Where, indeed? I did not allow Lady Elgar’s rather violent political prejudices to interfere with my appetite, and she appeared to be perfectly satisfied with an occasional sudden lift of my eyebrows, and such ejaculations as: “Oh, quite! Quite!” “Most assuredly!” and “Incredible!” If she thought about me at all—and I am persuaded she did not—she must have believed me also to be a Tory. After all, had not I called her husband “aristocratic,” and is that the sort of word used by a Radical save in contempt?

After lunch Elgar took me a quick walk along the river-bank. For the first half-hour I found him rather reserved and non-committal, and I soon recognised that if I were to succeed in obtaining his views on any matter of interest I must rigidly abstain from direct questions. But when he did commit himself to any opinion, he did so in the manner of one who is sure of his own ground and cannot consider, even temporarily, any change in the attitude he has already assumed.

I found his views on musical critics amusing, but before proceeding to set them down I must make some reference to his relations with Ernest Newman. Newman, it is generally agreed, is unquestionably the most brilliant, the fairest-minded and the most courageous writer on music in England. His power is very great, and he has done more to educate public opinion on musical matters in England than any other man. For some little period [82] ]previous to the time of which I am writing he and Elgar had been close friends, and their friendship was all the stronger because it rested on the attraction of opposites. Elgar was an ardent Catholic, a Conservative; Newman was an uncompromising free-thinker and a Radical. Elgar was a pet of society, a man careful and even snobbish in his choice of his friends, whilst Newman cared nothing for society and would be friendly with any man who interested or amused him.

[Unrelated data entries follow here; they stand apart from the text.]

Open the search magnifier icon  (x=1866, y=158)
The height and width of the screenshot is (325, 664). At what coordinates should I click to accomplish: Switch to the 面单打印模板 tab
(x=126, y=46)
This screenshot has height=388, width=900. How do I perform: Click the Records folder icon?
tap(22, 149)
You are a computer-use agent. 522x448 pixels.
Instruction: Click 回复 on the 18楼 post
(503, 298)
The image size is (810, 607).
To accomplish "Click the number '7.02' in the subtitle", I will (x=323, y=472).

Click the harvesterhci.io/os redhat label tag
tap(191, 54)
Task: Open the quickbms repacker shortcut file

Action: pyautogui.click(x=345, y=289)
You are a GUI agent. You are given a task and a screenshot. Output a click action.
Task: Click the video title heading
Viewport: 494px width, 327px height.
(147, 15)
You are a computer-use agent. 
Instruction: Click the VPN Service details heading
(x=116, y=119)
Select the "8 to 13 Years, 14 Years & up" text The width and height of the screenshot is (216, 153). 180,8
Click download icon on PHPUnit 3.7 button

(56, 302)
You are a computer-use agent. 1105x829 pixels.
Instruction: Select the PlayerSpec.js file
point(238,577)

Up to the time Elgar composed The Apostles he had no more whole-hearted admirer than Newman, but this work was to sever their friendship and, for a time, to bring bitterness where before there had been esteem and even affection. Newman was invited by a New York paper—I think The Musical Courier—to write at considerable length on The Apostles. As his opinion of this work was, on the whole, unfavourable, he may possibly have hesitated to consider an invitation the acceptance of which would lead to his giving pain to a friend. But probably Newman thought, as most inflexibly honest men would think, that, on a matter of public concern, silence would be cowardly. In the event, he wrote his article and sent it to America, also forwarding a copy to Elgar himself, telling him that, though it went against his feelings of friendship to condemn the work, he thought it a matter of duty to speak what was in his mind. That letter and that article severed their friendship, and the severance lasted for some considerable time.

My visit to Elgar took place during his estrangement from Newman, and when I mentioned the subject of musical criticism to him it was, I imagine, with the hope that the name of the famous critic would crop up. It did.

“The worst of musical criticism in this country,” said Elgar, “is that there is so much of it and so little that is serviceable. Most of those who are skilled musicians either have not the gift of criticism or they cannot express [83] ]their ideas in writing, and most of those who can write are deplorably deficient in their knowledge of music. For myself I never read criticism of my own work; it simply does not interest me. When I have composed or published a work, my interest in it wanes and dies; it belongs to the public. What the professional critics think of it does not concern me in the least.”

Though I knew that Elgar had on previous occasions given expression to similar views, his statement amazed me. So I pressed him a little.

“But suppose,” I urged, “a new work of yours were so universally condemned by the critics that performances of it ceased to take place. Would you not then read their criticisms in order to discover if there was not some truth in their statements?”

“It is possible, but I do not think I should. But your supposition is an inconceivable one: there is never universal agreement among musical critics. I think you will notice that many of them are, from the æsthetic point of view, absolutely devoid of principle; I mean, they are victims of their own temperaments. They, as the schoolgirl says, ‘know what they like.’ The music they condemn is either the music that does not appeal to their particular kind of nervous system or it is the music they do not understand. They have no standard, no norm, no historical sense, no——”

He stammered a little and waved a vague arm in the air.